[[ DATA SUPPLIED open ]]
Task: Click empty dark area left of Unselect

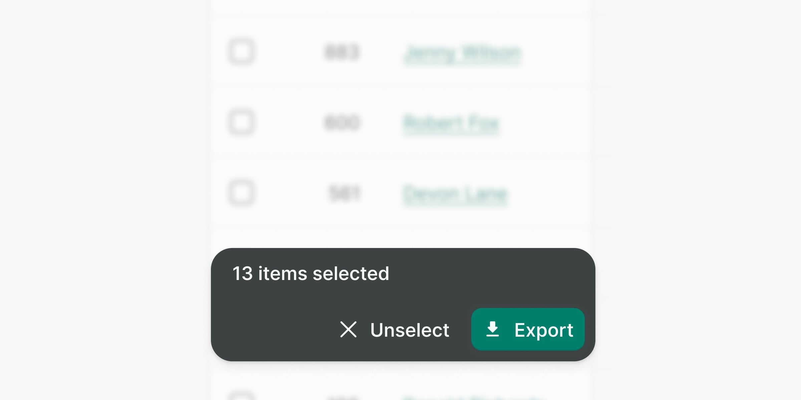Action: 274,329
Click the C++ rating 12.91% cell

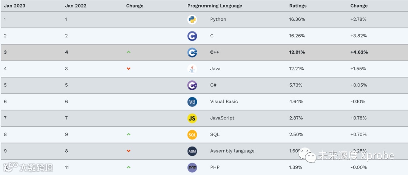[297, 52]
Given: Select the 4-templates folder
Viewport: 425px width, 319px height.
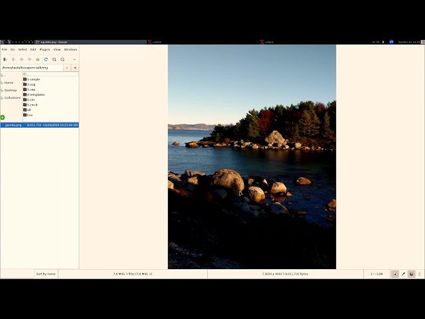Looking at the screenshot, I should (36, 94).
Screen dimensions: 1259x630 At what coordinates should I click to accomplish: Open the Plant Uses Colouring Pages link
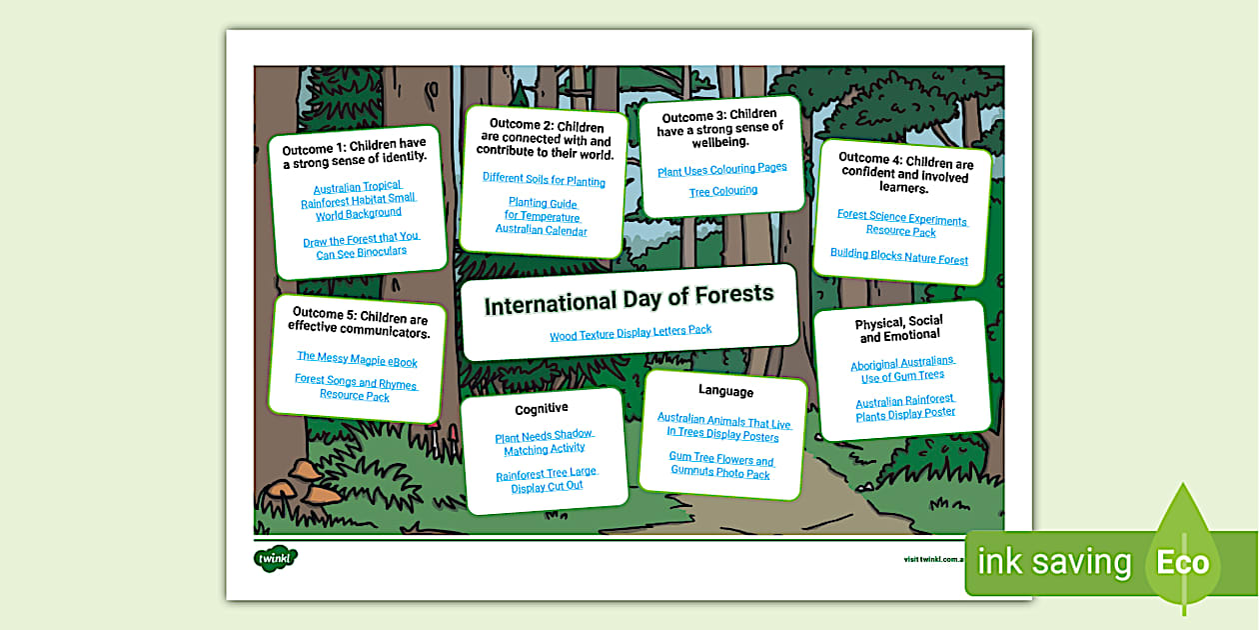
[[ DATA SUPPLIED closed ]]
** THE PROBLEM **
Write out an exact copy of the lines beginning at the line that contains "Given: Select the 4-templates folder" and ending at the last line of the listing. Exclude pictures.

** RESPONSE AREA **
Given: Select the 4-templates folder
Viewport: 425px width, 319px height.
Looking at the screenshot, I should (36, 94).
Screen dimensions: 1259x630 At what coordinates should I click to accomplish: Open the Plant Uses Colouring Pages link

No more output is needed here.